#### What is expected:
The records that follow must be transcribed in full, without any change.

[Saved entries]
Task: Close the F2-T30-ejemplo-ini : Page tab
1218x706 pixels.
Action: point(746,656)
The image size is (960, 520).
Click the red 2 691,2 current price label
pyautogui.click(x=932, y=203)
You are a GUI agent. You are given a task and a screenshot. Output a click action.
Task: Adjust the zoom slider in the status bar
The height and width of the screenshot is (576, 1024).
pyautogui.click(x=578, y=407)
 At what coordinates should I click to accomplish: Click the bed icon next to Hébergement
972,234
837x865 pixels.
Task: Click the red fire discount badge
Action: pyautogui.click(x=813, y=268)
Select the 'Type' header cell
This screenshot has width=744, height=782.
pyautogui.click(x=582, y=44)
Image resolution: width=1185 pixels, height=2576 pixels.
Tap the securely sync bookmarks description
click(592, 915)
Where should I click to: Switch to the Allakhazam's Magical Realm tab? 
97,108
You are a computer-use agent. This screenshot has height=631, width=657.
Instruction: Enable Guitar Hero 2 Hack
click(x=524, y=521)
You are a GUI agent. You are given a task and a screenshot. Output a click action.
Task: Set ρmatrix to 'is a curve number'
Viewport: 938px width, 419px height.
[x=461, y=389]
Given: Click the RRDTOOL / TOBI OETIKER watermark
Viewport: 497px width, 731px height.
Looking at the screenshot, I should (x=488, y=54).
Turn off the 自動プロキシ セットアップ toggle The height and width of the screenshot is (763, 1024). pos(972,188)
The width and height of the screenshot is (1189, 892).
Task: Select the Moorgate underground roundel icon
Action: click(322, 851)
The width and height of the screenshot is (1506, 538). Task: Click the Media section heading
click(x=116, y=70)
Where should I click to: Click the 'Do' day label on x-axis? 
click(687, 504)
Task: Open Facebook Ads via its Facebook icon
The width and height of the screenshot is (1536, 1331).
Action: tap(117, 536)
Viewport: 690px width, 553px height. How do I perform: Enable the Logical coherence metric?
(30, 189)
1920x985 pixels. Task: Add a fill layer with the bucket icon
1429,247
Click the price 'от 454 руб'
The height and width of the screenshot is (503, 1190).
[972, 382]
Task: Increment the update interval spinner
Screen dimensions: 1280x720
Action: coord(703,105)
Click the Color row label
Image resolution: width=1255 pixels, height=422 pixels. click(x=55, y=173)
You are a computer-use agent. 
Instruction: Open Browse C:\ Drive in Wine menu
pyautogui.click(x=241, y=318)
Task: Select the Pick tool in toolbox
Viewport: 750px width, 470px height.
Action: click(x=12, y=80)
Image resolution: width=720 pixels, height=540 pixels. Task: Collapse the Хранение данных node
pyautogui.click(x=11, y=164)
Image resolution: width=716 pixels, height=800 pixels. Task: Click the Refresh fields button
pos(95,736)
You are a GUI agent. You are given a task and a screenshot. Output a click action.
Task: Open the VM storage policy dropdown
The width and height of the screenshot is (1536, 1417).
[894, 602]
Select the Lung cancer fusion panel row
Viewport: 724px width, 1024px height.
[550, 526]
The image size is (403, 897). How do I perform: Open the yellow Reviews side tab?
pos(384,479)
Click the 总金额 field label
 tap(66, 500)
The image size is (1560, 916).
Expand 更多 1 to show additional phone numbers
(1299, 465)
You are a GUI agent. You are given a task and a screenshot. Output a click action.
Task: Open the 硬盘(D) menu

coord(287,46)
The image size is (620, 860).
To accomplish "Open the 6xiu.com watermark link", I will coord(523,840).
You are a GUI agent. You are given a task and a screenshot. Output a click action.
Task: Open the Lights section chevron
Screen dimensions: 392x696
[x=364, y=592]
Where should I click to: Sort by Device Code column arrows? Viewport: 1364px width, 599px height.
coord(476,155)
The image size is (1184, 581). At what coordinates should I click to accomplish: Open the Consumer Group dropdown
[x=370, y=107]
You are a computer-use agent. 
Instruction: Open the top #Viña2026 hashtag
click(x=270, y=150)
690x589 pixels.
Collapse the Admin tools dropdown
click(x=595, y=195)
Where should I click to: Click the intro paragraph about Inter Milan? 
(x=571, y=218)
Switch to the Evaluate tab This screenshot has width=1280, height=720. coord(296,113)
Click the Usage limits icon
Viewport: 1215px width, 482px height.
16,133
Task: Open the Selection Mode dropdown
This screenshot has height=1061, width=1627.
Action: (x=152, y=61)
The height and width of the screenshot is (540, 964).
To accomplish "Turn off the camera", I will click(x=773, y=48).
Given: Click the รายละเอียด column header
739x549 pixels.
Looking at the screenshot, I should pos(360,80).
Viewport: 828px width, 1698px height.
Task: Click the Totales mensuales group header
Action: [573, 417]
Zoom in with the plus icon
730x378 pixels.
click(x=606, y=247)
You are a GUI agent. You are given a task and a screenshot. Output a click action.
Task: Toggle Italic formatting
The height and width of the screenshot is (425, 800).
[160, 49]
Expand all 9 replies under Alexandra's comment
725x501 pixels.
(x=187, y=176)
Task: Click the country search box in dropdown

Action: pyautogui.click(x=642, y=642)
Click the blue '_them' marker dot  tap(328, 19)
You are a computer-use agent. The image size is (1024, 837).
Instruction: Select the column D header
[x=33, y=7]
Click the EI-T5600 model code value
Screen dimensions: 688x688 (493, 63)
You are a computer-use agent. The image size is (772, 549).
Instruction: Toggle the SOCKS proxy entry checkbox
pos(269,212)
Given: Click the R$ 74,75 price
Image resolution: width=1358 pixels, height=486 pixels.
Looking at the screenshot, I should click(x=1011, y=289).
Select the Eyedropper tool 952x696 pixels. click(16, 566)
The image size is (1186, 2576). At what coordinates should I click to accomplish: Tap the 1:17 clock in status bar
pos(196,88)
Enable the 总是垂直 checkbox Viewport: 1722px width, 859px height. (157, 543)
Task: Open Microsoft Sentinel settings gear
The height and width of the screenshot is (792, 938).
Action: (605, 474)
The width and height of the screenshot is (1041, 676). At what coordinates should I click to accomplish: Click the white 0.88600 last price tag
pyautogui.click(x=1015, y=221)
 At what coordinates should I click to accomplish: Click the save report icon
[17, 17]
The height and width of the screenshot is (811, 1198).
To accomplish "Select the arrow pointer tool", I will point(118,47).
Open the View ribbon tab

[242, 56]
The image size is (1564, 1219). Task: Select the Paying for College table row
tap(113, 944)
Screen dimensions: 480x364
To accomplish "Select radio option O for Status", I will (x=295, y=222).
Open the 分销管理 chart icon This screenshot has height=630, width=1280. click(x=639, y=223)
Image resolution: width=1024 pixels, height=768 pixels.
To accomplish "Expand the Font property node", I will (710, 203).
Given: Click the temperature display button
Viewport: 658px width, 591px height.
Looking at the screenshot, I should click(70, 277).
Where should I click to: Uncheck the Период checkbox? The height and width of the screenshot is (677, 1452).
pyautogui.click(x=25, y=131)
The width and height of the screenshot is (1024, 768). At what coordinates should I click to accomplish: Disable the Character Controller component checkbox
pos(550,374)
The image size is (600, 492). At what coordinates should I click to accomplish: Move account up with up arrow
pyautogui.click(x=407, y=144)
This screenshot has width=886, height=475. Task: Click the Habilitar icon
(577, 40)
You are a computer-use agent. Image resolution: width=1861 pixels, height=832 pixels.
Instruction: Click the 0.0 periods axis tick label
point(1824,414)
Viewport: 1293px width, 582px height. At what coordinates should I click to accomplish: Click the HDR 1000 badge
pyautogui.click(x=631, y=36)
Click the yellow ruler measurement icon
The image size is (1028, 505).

#### Written answer:
Task: Close the F2-T30-ejemplo-ini : Page tab
1218x706 pixels.
Action: point(746,656)
The image size is (960, 520).
Click the red 2 691,2 current price label
pyautogui.click(x=932, y=203)
You are a GUI agent. You are given a task and a screenshot. Output a click action.
Task: Adjust the zoom slider in the status bar
The height and width of the screenshot is (576, 1024).
pyautogui.click(x=578, y=407)
 At what coordinates should I click to accomplish: Click the bed icon next to Hébergement
972,234
837x865 pixels.
Task: Click the red fire discount badge
Action: pyautogui.click(x=813, y=268)
Select the 'Type' header cell
This screenshot has width=744, height=782.
pyautogui.click(x=582, y=44)
Image resolution: width=1185 pixels, height=2576 pixels.
Tap the securely sync bookmarks description
click(592, 915)
Where should I click to: Switch to the Allakhazam's Magical Realm tab? 
97,108
You are a computer-use agent. This screenshot has height=631, width=657.
Instruction: Enable Guitar Hero 2 Hack
click(x=524, y=521)
You are a GUI agent. You are given a task and a screenshot. Output a click action.
Task: Set ρmatrix to 'is a curve number'
Viewport: 938px width, 419px height.
[x=461, y=389]
Given: Click the RRDTOOL / TOBI OETIKER watermark
Viewport: 497px width, 731px height.
Looking at the screenshot, I should (x=488, y=54).
Turn off the 自動プロキシ セットアップ toggle The height and width of the screenshot is (763, 1024). pos(972,188)
The width and height of the screenshot is (1189, 892).
Task: Select the Moorgate underground roundel icon
Action: click(322, 851)
The width and height of the screenshot is (1506, 538). Task: Click the Media section heading
click(x=116, y=70)
Where should I click to: Click the 'Do' day label on x-axis? 
click(687, 504)
Task: Open Facebook Ads via its Facebook icon
The width and height of the screenshot is (1536, 1331).
Action: tap(117, 536)
Viewport: 690px width, 553px height. How do I perform: Enable the Logical coherence metric?
(30, 189)
1920x985 pixels. Task: Add a fill layer with the bucket icon
1429,247
Click the price 'от 454 руб'
The height and width of the screenshot is (503, 1190).
[972, 382]
Task: Increment the update interval spinner
Screen dimensions: 1280x720
Action: coord(703,105)
Click the Color row label
Image resolution: width=1255 pixels, height=422 pixels. click(x=55, y=173)
You are a computer-use agent. 
Instruction: Open Browse C:\ Drive in Wine menu
pyautogui.click(x=241, y=318)
Task: Select the Pick tool in toolbox
Viewport: 750px width, 470px height.
Action: click(x=12, y=80)
Image resolution: width=720 pixels, height=540 pixels. Task: Collapse the Хранение данных node
pyautogui.click(x=11, y=164)
Image resolution: width=716 pixels, height=800 pixels. Task: Click the Refresh fields button
pos(95,736)
You are a GUI agent. You are given a task and a screenshot. Output a click action.
Task: Open the VM storage policy dropdown
The width and height of the screenshot is (1536, 1417).
[894, 602]
Select the Lung cancer fusion panel row
Viewport: 724px width, 1024px height.
[550, 526]
The image size is (403, 897). How do I perform: Open the yellow Reviews side tab?
pos(384,479)
Click the 总金额 field label
 tap(66, 500)
The image size is (1560, 916).
Expand 更多 1 to show additional phone numbers
(1299, 465)
You are a GUI agent. You are given a task and a screenshot. Output a click action.
Task: Open the 硬盘(D) menu

coord(287,46)
The image size is (620, 860).
To accomplish "Open the 6xiu.com watermark link", I will coord(523,840).
You are a GUI agent. You are given a task and a screenshot. Output a click action.
Task: Open the Lights section chevron
Screen dimensions: 392x696
[x=364, y=592]
Where should I click to: Sort by Device Code column arrows? Viewport: 1364px width, 599px height.
coord(476,155)
The image size is (1184, 581). At what coordinates should I click to accomplish: Open the Consumer Group dropdown
[x=370, y=107]
You are a computer-use agent. 
Instruction: Open the top #Viña2026 hashtag
click(x=270, y=150)
690x589 pixels.
Collapse the Admin tools dropdown
click(x=595, y=195)
Where should I click to: Click the intro paragraph about Inter Milan? 
(x=571, y=218)
Switch to the Evaluate tab This screenshot has width=1280, height=720. coord(296,113)
Click the Usage limits icon
Viewport: 1215px width, 482px height.
16,133
Task: Open the Selection Mode dropdown
This screenshot has height=1061, width=1627.
Action: (x=152, y=61)
The height and width of the screenshot is (540, 964).
To accomplish "Turn off the camera", I will click(x=773, y=48).
Given: Click the รายละเอียด column header
739x549 pixels.
Looking at the screenshot, I should pos(360,80).
Viewport: 828px width, 1698px height.
Task: Click the Totales mensuales group header
Action: [573, 417]
Zoom in with the plus icon
730x378 pixels.
click(x=606, y=247)
You are a GUI agent. You are given a task and a screenshot. Output a click action.
Task: Toggle Italic formatting
The height and width of the screenshot is (425, 800).
[160, 49]
Expand all 9 replies under Alexandra's comment
725x501 pixels.
(x=187, y=176)
Task: Click the country search box in dropdown

Action: pyautogui.click(x=642, y=642)
Click the blue '_them' marker dot  tap(328, 19)
You are a computer-use agent. The image size is (1024, 837).
Instruction: Select the column D header
[x=33, y=7]
Click the EI-T5600 model code value
Screen dimensions: 688x688 (493, 63)
You are a computer-use agent. The image size is (772, 549).
Instruction: Toggle the SOCKS proxy entry checkbox
pos(269,212)
Given: Click the R$ 74,75 price
Image resolution: width=1358 pixels, height=486 pixels.
Looking at the screenshot, I should click(x=1011, y=289).
Select the Eyedropper tool 952x696 pixels. click(16, 566)
The image size is (1186, 2576). At what coordinates should I click to accomplish: Tap the 1:17 clock in status bar
pos(196,88)
Enable the 总是垂直 checkbox Viewport: 1722px width, 859px height. (157, 543)
Task: Open Microsoft Sentinel settings gear
The height and width of the screenshot is (792, 938).
Action: (605, 474)
The width and height of the screenshot is (1041, 676). At what coordinates should I click to accomplish: Click the white 0.88600 last price tag
pyautogui.click(x=1015, y=221)
 At what coordinates should I click to accomplish: Click the save report icon
[17, 17]
The height and width of the screenshot is (811, 1198).
To accomplish "Select the arrow pointer tool", I will point(118,47).
Open the View ribbon tab

[242, 56]
The image size is (1564, 1219). Task: Select the Paying for College table row
tap(113, 944)
Screen dimensions: 480x364
To accomplish "Select radio option O for Status", I will (x=295, y=222).
Open the 分销管理 chart icon This screenshot has height=630, width=1280. click(x=639, y=223)
Image resolution: width=1024 pixels, height=768 pixels.
To accomplish "Expand the Font property node", I will (710, 203).
Given: Click the temperature display button
Viewport: 658px width, 591px height.
Looking at the screenshot, I should click(70, 277).
Where should I click to: Uncheck the Период checkbox? The height and width of the screenshot is (677, 1452).
pyautogui.click(x=25, y=131)
The width and height of the screenshot is (1024, 768). At what coordinates should I click to accomplish: Disable the Character Controller component checkbox
pos(550,374)
The image size is (600, 492). At what coordinates should I click to accomplish: Move account up with up arrow
pyautogui.click(x=407, y=144)
This screenshot has width=886, height=475. Task: Click the Habilitar icon
(577, 40)
You are a computer-use agent. Image resolution: width=1861 pixels, height=832 pixels.
Instruction: Click the 0.0 periods axis tick label
point(1824,414)
Viewport: 1293px width, 582px height. At what coordinates should I click to accomplish: Click the HDR 1000 badge
pyautogui.click(x=631, y=36)
Click the yellow ruler measurement icon
The image size is (1028, 505).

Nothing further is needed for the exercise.